(PASSAGE)
My birthday is on August 21!
Picture from a birthday party in 2016. |
There are two topics for my Long Shadow post. The first involves abortion (trigger warning). The second is just a collection of happy pictures from a place where a shadow matters once a year.
Long Shadow |
(564-word essay)
Crime rates rise and fall from many factors, some that take decades to reveal themselves. There are ways to impact the crime rate immediately, such as altering laws, improving crime prevention measures, and giving law enforcement better training and resources. It has been postulated that permitting abortion and expanding birth control have a long-term impact on crime rates.
The reason behind it is that children who are wanted by someone with the means to properly care for them are less likely to fall into a life of crime. (The study may have focused on "blue-collar crimes" instead of "white-collar crimes.") Most notably, the odds of becoming a prostitute, drug dealer, or burglar decrease.
The idea is that someone who is prepared for the responsibility of parenthood is more likely to provide a good education, proper nutrition, a stable home, and the mental and emotional love a child requires. An excellent book to read on this topic is Freakonomics.
Some people are willing to trade a higher rate if it means abortions and birth control are more difficult to access. A fair amount of those people also do not view rape, child molestation, pedophilia, or sexual slavery as crimes. There are even some who wish to make human trafficking legal, particularly in regard to the sale of female children. Rather than as fellow humans, females are often seen as objects to them.
(End PASSAGE)
(EXERCISE DATA)
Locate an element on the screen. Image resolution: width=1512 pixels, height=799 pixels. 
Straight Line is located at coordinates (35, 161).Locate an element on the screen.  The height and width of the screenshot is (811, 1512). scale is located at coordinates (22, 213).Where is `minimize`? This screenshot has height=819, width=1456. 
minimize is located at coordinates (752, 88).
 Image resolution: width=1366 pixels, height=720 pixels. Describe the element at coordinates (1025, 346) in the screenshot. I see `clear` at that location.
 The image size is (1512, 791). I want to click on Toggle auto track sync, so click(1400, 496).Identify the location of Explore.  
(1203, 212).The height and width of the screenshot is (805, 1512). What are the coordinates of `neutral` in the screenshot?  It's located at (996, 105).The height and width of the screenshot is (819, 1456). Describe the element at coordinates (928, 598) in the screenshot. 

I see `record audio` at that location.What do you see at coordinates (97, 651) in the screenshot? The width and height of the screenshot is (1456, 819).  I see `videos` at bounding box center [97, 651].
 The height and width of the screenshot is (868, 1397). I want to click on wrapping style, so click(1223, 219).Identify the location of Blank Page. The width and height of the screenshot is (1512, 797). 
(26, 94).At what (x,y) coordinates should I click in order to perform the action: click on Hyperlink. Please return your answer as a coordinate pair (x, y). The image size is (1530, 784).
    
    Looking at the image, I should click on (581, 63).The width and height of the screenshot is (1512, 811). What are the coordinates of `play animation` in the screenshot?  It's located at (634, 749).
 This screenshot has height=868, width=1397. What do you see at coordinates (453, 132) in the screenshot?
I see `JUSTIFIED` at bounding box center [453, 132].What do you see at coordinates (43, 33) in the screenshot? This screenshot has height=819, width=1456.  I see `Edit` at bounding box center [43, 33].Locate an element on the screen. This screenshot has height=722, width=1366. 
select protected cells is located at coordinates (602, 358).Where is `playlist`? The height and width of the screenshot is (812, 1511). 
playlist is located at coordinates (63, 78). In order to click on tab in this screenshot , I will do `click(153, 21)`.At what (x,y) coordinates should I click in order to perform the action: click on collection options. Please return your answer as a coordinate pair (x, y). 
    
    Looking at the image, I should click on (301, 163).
(End EXERCISE DATA)
# PROBLEMS AND TASKS
1. Answer these questions from the Long Shadow post:
(a) On what date is the writer's birthday?
(b) How many words long is the essay?
(c) What book does the writer recommend on the topic?
2. Carry on the Long Shadow post from its last sentence.
The records can be set aside.

# TASK-BY-TASK ANSWERS
1.
(a) August 21
(b) 564 words
(c) Freakonomics

2.
This type of thought may explain why so many "pro-life" protesters in America march outside of free or low-cost obstetrician clinics, intimidating women who are seeking pregnancy care as well as those considering abortions. The same protesters are less likely to stand outside of upper-class locations with obstetrics residency training, which is where the medical procedure is generally learned. Training tends to include the procedure because not all pregnancies are viable, and sometimes can result in the imminent death of both the mother and baby. However, some people strongly believe that life begins when cells can mimic a beat, but a woman of childbearing years should die if her pregnancy goes poorly, even when medicine makes that death avoidable.
Death as a predestined outcome. This means that, perhaps, some unwanted babies need to be born to grow up to become killers, sexual-assaulters, robbers, gang leaders, drug dealers, etc. Perhaps Americans need a certain amount of crime so that there are "bad guys" and thus the possibility of "good guys"?
Legal arguments as to which medical procedures a qualified medical professional should have the option of offering to a patient could be based on how it impacts society as a whole. Do religious morals have the same impact for people who do not believe in them? Should the religions and cultures of others be imposed upon people who do not share them? Where do laws come from, and do any exist for non-religious reasons?
If a law allowing abortion and expanded birth control were firmly in place, no longer teetering on the edge, would it cast a long shadow of reducing crime? If so, is that worth having some people sacrifice their moral or religious beliefs that what someone else does impacts their own afterlife? If science could remove a fetus in the first trimester and grow it to term, would that be better? Would that help or hurt the hundreds of thousands of children in the US who are waiting to be adopted?
You want to talk about a LONG SHADOW?
Punxsutawney Phil is a groundhog in Punxsutawney, Pennsylvania. I was in Punxsutawney a few years ago. (Not on Groundhog day. Sorry.) Here are a few pictures from the town where, for one day a year, a rodent's shadow is newsworthy.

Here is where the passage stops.